Jeffrey Pfeffer’s excellent new book “Dying for a Paycheck: How Modern Management Harms Employee Health and Company Performance – and What We Can Do About It” identifies an important opportunity for American business: stop creating conditions that drive employees to premature death.

Businesses have done a great job improving the physical safety of the workplace. Pfeffer points out that the number of workplace injuries fell by 72 percent from 1970 to 2015. However, the evidence is clear that toxic psychological environments have a serious impact on health. The underlying issue is stress. We know a lot about what creates stress in the workplace and how that affects health. Pfeffer identifies ten factors that damage the health of our people including working long hours in a week, the absence of job control (the ability to control what you do at work and the pace at which you do it) and being in a work environment that offers low levels of social support.

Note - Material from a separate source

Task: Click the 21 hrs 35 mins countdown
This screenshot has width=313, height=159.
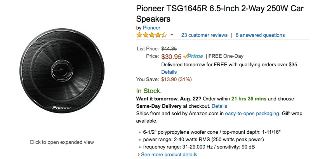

The case for making this a priority is two-fold. The first is about values; companies typically don’t want to harm employees and if they are unknowingly doing so then they’ll want to stop. The second reason for bringing this to the top of the agenda is that a damaging workplace hurts profitability.

What makes change difficult is that, in the short term, it often looks like we can improve profitability by taking actions which create chronic stress. For example, it’s easy to praise the employee who works very long hours and hard to recognize how that can lead to an environment that, over time, harms productivity. Similarly, it’s tempting to schedule shifts to minimize labor costs this week, not realizing that unhealthy scheduling will undermine performance in the long run.

Pfeffer’s recommendation is that we begin measuring the factors that lead to unsafe psychological work conditions and report those to top leadership; just as we report on unsafe physical work conditions. The measurement and reporting on accidents led to the dramatic improvement of physically safety; there is no reason we can’t repeat that success.

If you are a professional who understands the importance of Pfeffer’s research, then you need to actively champion it. The normal thing to do, at least for American businesses, is to create damaging work environments; it will take sustained argument to teach leadership how much this is costing them and how that can be changed.